METTL3 emerges as a central regulator of BMSCs aging. Thus, Wu et al. [2018] had shown that Mettl3 overexpression in mesenchymal stem cells (MSCs) protects the bone marrow niche in mice (23). Wu et al. [2020] reported that METTL3 inhibited premature aging of human MSCs of the kidney thanks to the regulatory role of METTL3 in age-related processes (24). Reduced METTL3 levels in prematurely senescent human MSCs parallel a decreased m⁶A RNA methylation (25). The protective role of this enzyme is demonstrated by accelerated senescence in METTL3-knockout MSCs and the reversal of senescence upon METTL3 overexpression. Decreased METTL3 expression significantly downregulates m⁶A RNA methylation levels in endometrium cells (22).

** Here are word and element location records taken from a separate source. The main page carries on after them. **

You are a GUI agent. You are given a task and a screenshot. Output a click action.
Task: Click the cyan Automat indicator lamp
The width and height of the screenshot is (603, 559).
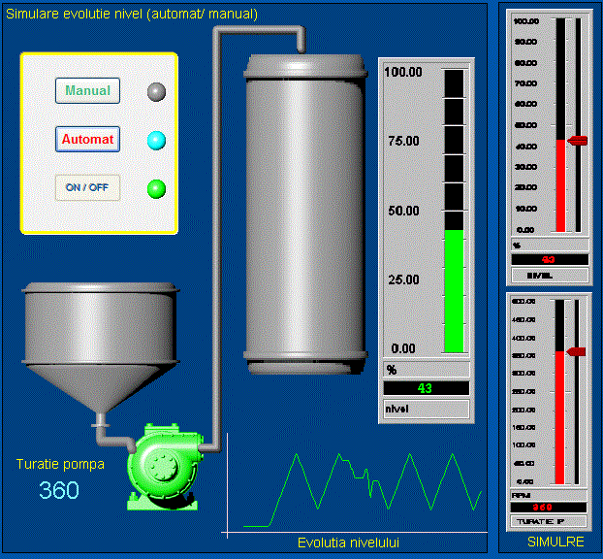tap(156, 141)
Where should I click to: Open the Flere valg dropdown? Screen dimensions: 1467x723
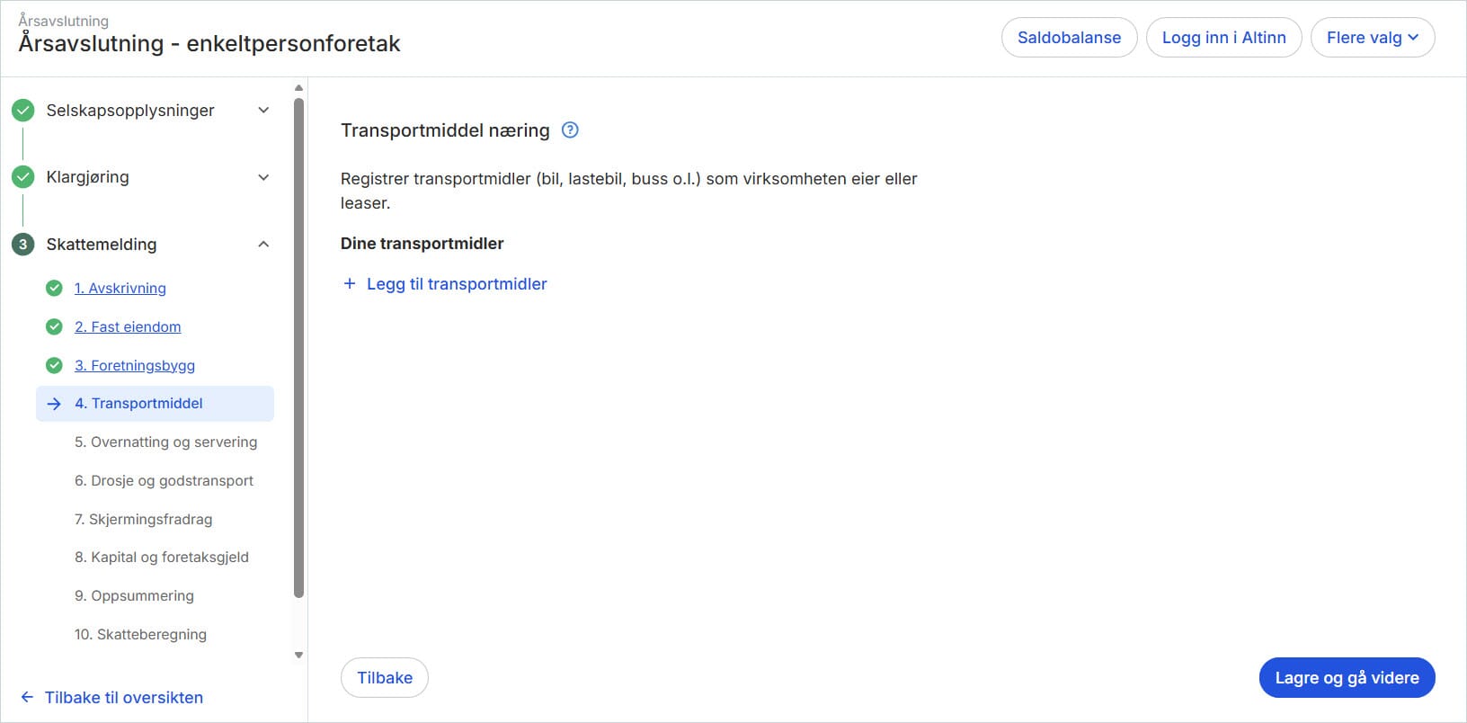[x=1373, y=37]
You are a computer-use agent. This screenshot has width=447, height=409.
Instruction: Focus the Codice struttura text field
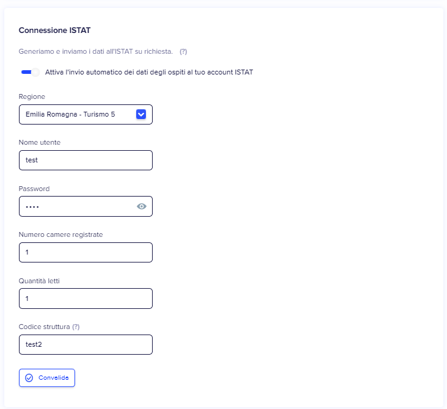pyautogui.click(x=85, y=344)
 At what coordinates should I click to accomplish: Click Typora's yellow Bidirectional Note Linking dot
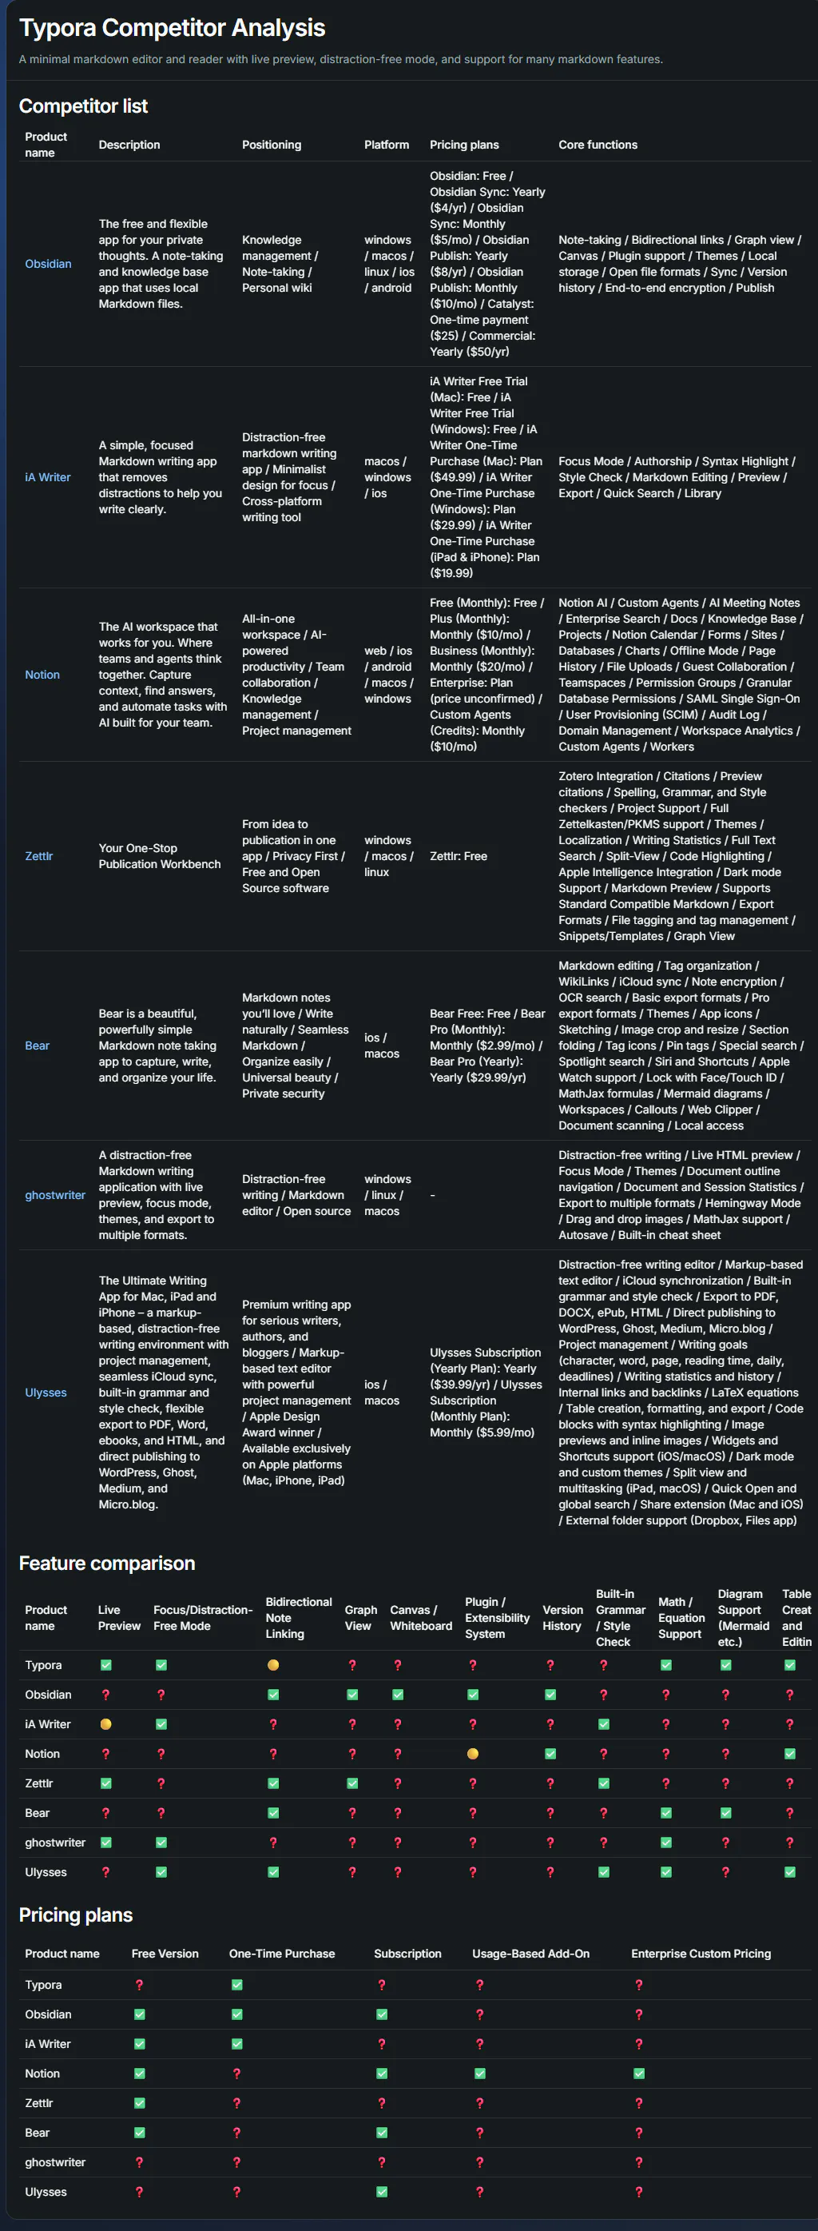(273, 1665)
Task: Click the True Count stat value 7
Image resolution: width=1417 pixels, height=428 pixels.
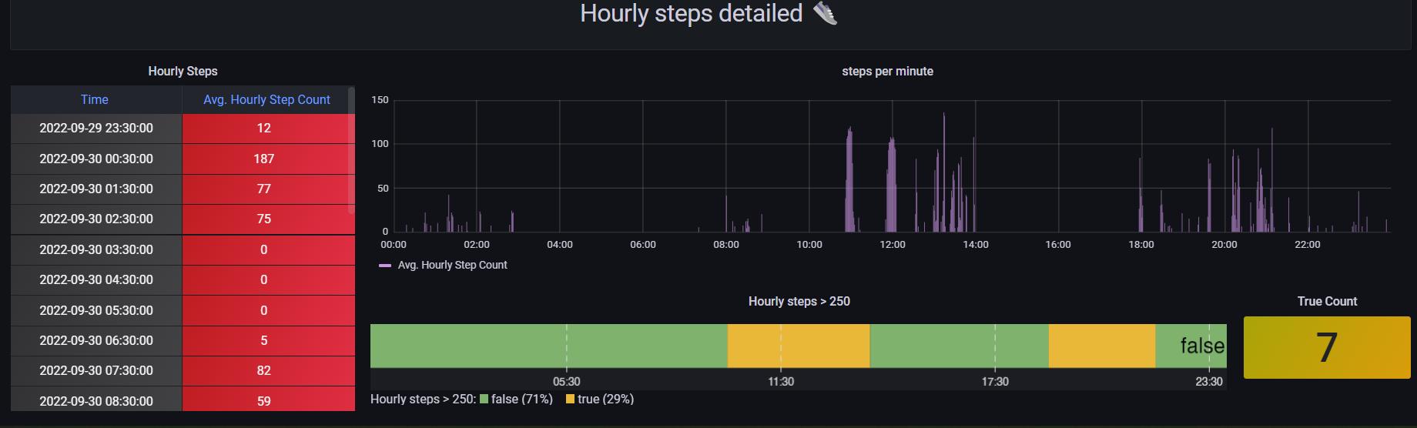Action: [1326, 347]
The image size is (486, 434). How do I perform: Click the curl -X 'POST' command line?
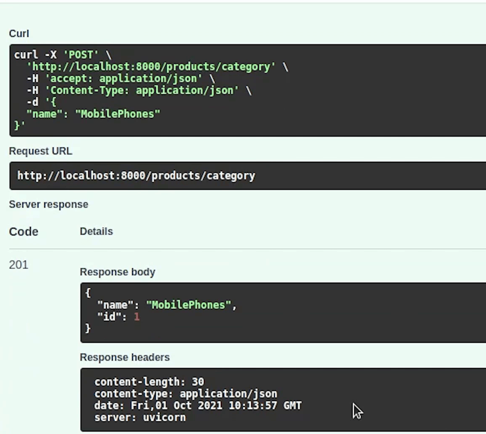click(x=62, y=55)
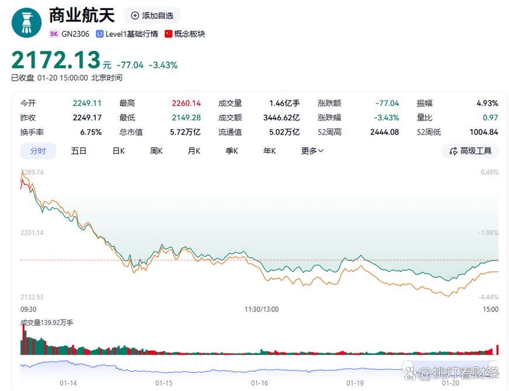The image size is (509, 391).
Task: Expand the 更多 chart period dropdown
Action: click(x=311, y=151)
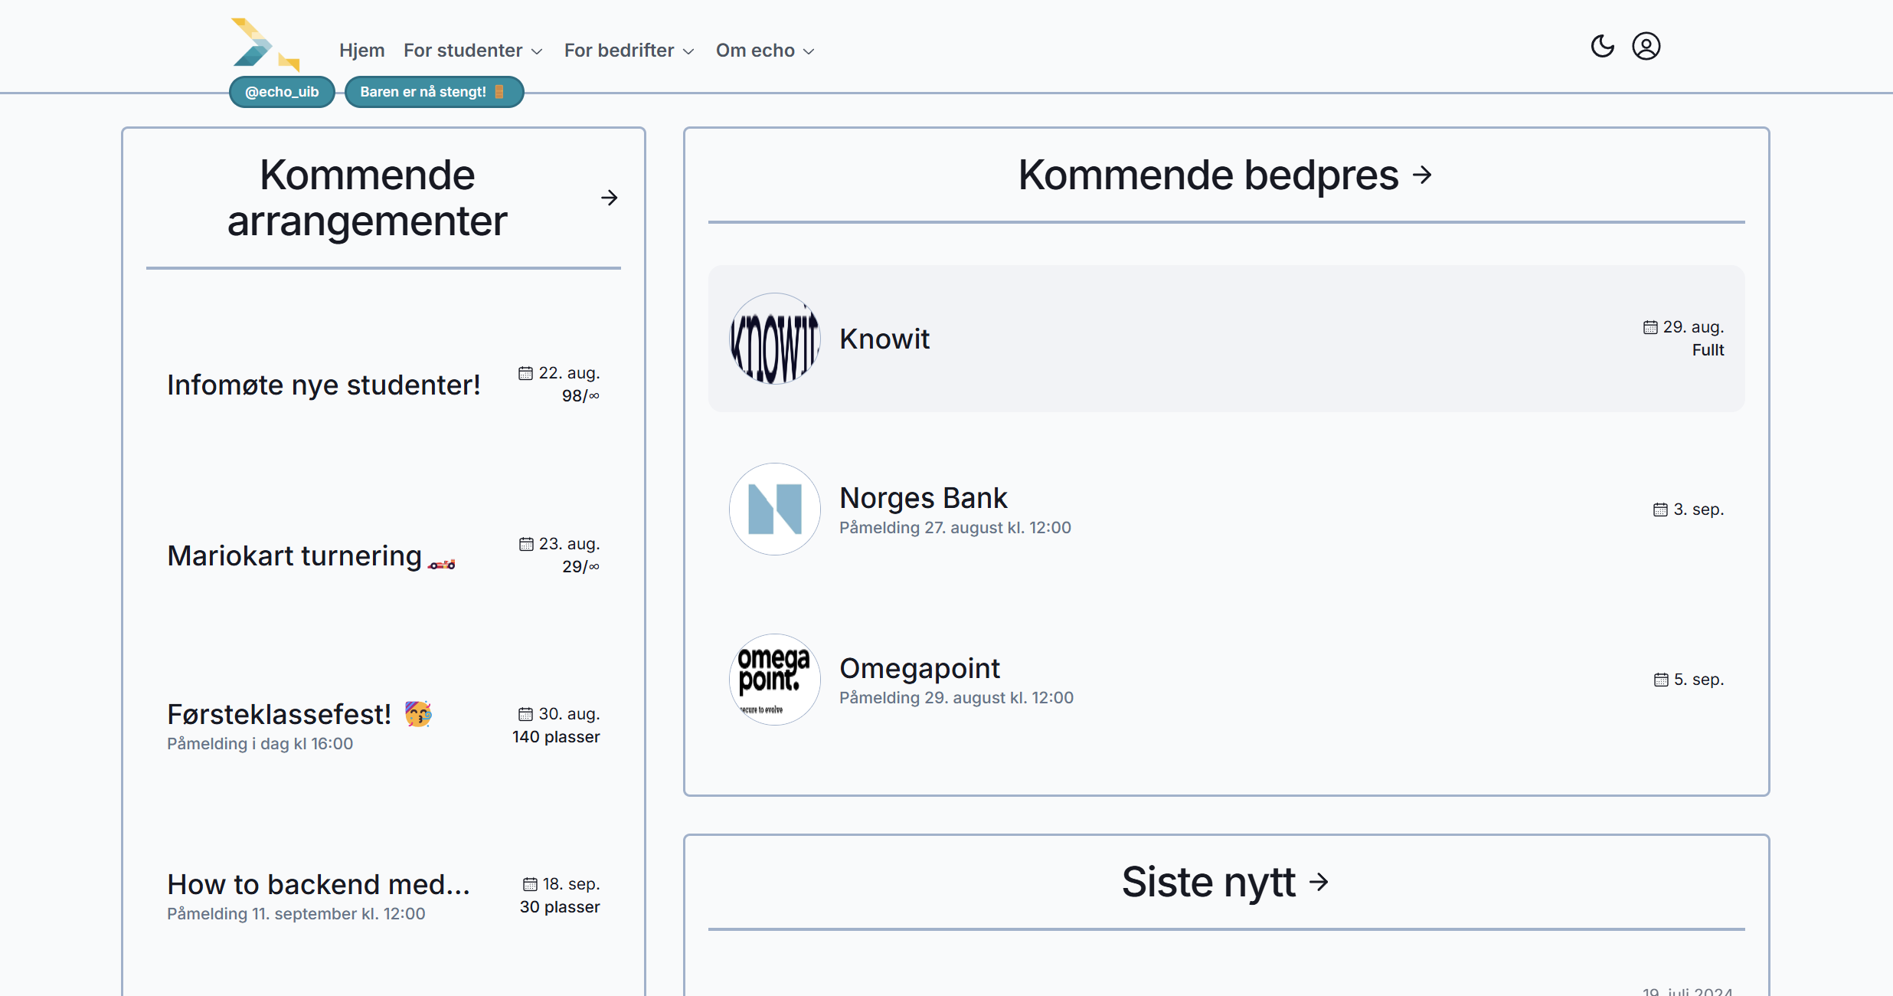This screenshot has width=1893, height=996.
Task: Open How to backend med event
Action: coord(383,896)

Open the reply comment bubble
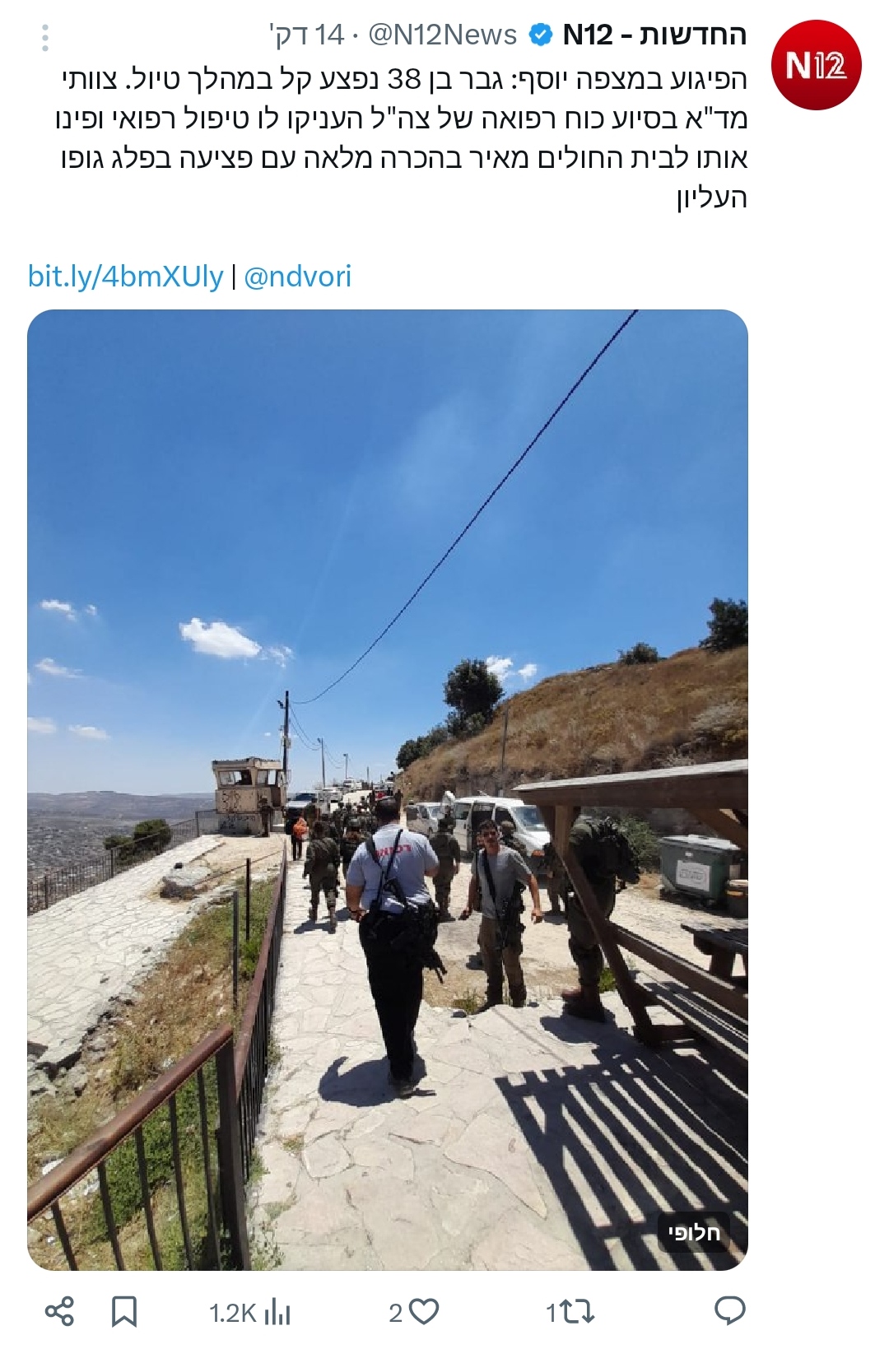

In Guo et al.’s work, the authors extracted the mRNA of BMSCs irradiated/non-treated and irradiated/treated with CDs for transcriptome-wide RNA sequencing and methylated RNA immunoprecipitation sequencing. They detected increased m⁶A levels located in the 3-untranslated regions of mRNA coding for a protein called CAP-GLY domain containing linker protein 3 (CLIP3). Putative m⁶A sites of Clip3 mRNA were predicted by observed sequence-based m⁶A modification sites. Subsequently, the increased enzyme METTL3 caused increased m⁶A modification, which leads to enhanced degradation of Clip3 mRNA and downregulated Clip3 expression (see schematic presentation in Figure 1).

Figure 1 Schematic illustrating the therapeutic action of CDs in promoting osteogenic differentiation of irradiated BMSCs by regulation of METTL3/Clip3 in an m6A-dependent manner. Col-1, collagen 1; Runx-2, Runt-related transcription factor 2; Alp, alkaline phosphatase; Ocn, osteocalcin; CD, carbon dot; BMSC, bone marrow mesenchymal stem cell.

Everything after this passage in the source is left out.